The air around me smelled dank and musty. In the dimly lit tunnel hewn in the limestone, hubby walked with a slight stoop to avoid hitting his head while the kids scampered ahead only to be called back whenever they escaped our view around a turn. Puddles and slick stone floors kept me on my toes as I drew my jacket around me as protection from the chill. Twenty meters (60 feet) above us, the morning sun shone brightly on the bustling streets of Paris' Montparnasse district. But we were far below ground, making our way through the Catacombs that are the final resting place of the bones of 6 million people, more than twice as many as the number living and breathing in Paris today.
A massive web of old limestone quarries spreads out beneath the south side of central Paris. The Romans were the first to excavate the stone to build the ancient city of Lutetia. Mining continued over the centuries, providing the material for Notre Dame, the Louvre, and other Paris buildings. After a while, some tunnels were abandoned and lay empty. Sections began to collapse starting in 1774 and as recently as 1961, engulfing houses, neighborhoods and people.
By the late 18th century, Paris faced a public health problem caused by the high number of burials within the city limits. These stretched as far back as the Merovingian era, over 1,200 years ago. Those who could not afford a proper church burial were put in mass burial sites, their identities forever lost. As the bodies decayed, the putrefied remains seeped into the groundwater which was the source for the city's wells and drinking water. Someone eventually wised up and decreed that all the cemeteries within the city were to be closed and the contents transferred elsewhere.
In an Aha moment, the Police Lieutenant General, Alexandre Lenoir, recommended that the bodies be moved to the abandoned quarries beneath the city. The tunnels were blessed, and for two years starting in 1786, the skeletal remains were loaded onto horse-drawn wagons at night, covered in black cloth, and escorted to their new resting place by priests singing the burial service. Cemetery items such as urns, crosses, and other memorabilia were also moved into the tunnels.
In 1810, the Inspector General of Quarries decided to make the ossuary into a proper mausoleum and directed the decorative arrangement of bones that began drawing visitors from the very beginning. Napoleon III thought this would be a great father-son outing in 1860.
|Carving of the Quartier de Cazerne|
As for us, we arrived right at opening time on a summer Sunday morning to wait in line for an hour while they slowly let people into the tunnels. Only 200 people are allowed inside at a time. A tight spiral staircase led us 130 steps beneath the surface, and we strolled through empty tunnels at first that seemed a bit of a let down. At least the slow rate at which they let visitors enter kept the passageways from becoming crowded. We eventually came across centuries-old carvings made by the original miners. The Quartier de Cazerne was created as a tribute to diggers from this district who died while working in the quarries.

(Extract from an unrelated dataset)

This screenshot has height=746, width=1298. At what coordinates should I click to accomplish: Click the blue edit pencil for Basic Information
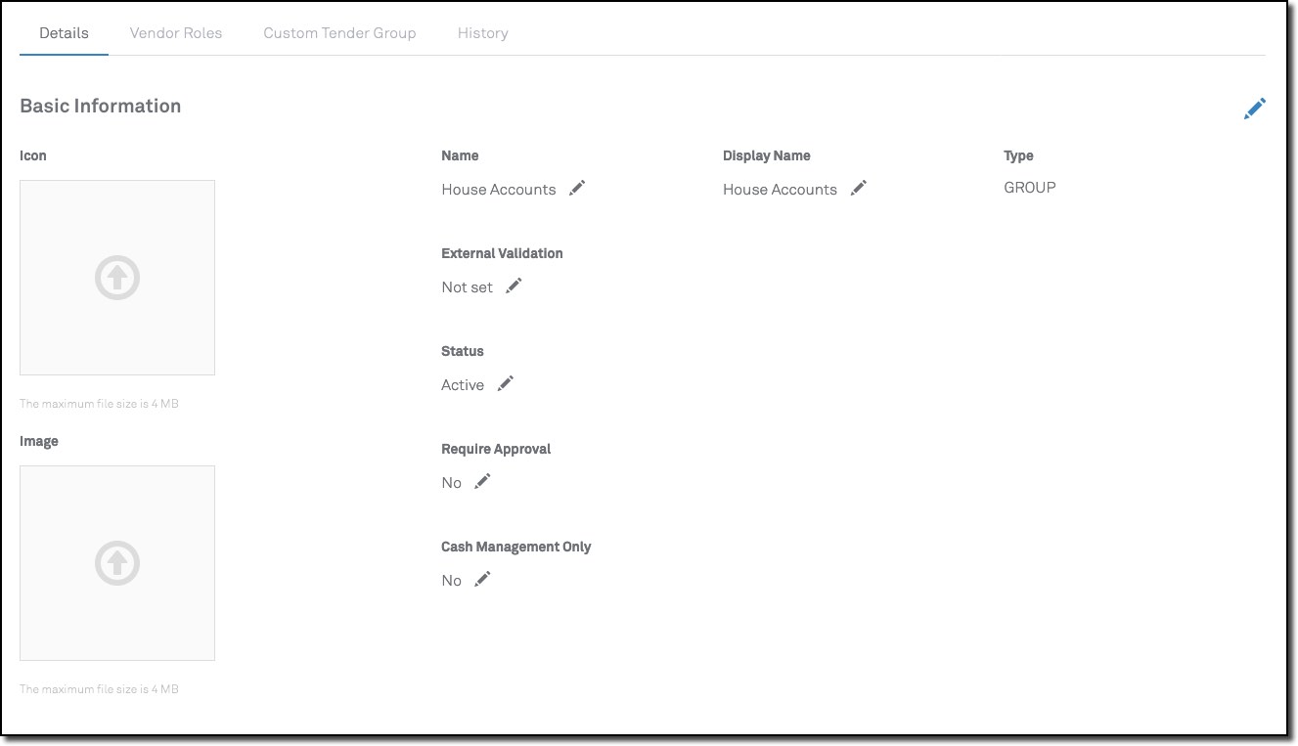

|Stop! This is the Empire of Death!|
Finally, we reached the burial sites. Passing through a doorway topped with a sign warning us to Arrête! C'est ici l'empire de la Mort ("Stop! This is the Empire of Death!"), we continued undeterred to see what lay ahead. The tunnels snaked around, back and forth, leading us through the world of the long dead. I expected it to feel rather macabre, but it wasn't as spooky as I expected. Perhaps it is because I knew that most of these people had died natural deaths way back when short life expectancy was the norm. I think the atmosphere would be quiet different if these were victims of genocide or other brutalities. Knowing that it took centuries for this number of bodies to accumulate gave me solace.
|Decorative skeletal facades|
|Barrel shaped arrangement in the Crypt of the Passion|
These weren't just random piles of bones. Skulls and long bones were artistically arranged in facades lining both sides of the tunnels. The remaining bones were piled in a heap 10 feet deep behind them. No attempt was made to keep a body's skeleton together, probably because they'd been laid to rest collectively in mass burial pits in the first place.
|A tidy wall of bones hides the piles behind it.|
Markers identified from which cemetery the remains originated.
|Bones of the old St. Laurent cemetery deposited in 1848 in the west ossuary and transferred in 1859.|
The mood in the cavern was solemn as befits any burial ground. Carved messages gave me pause and made me think of how fleeting life can be but how death is just a part of the cycle. At least, I think that's what I was supposed to be thinking about. I don't know a lick of French, so I could possibly be totally inventing the meanings. Another sign read "Happy is he who is forever faced with the hour of death and prepares himself for the end every day." That makes me think of the "Now I lay me down to sleep..." prayer with its "... and if I die before I wake, I pray the Lord my soul to take" provision.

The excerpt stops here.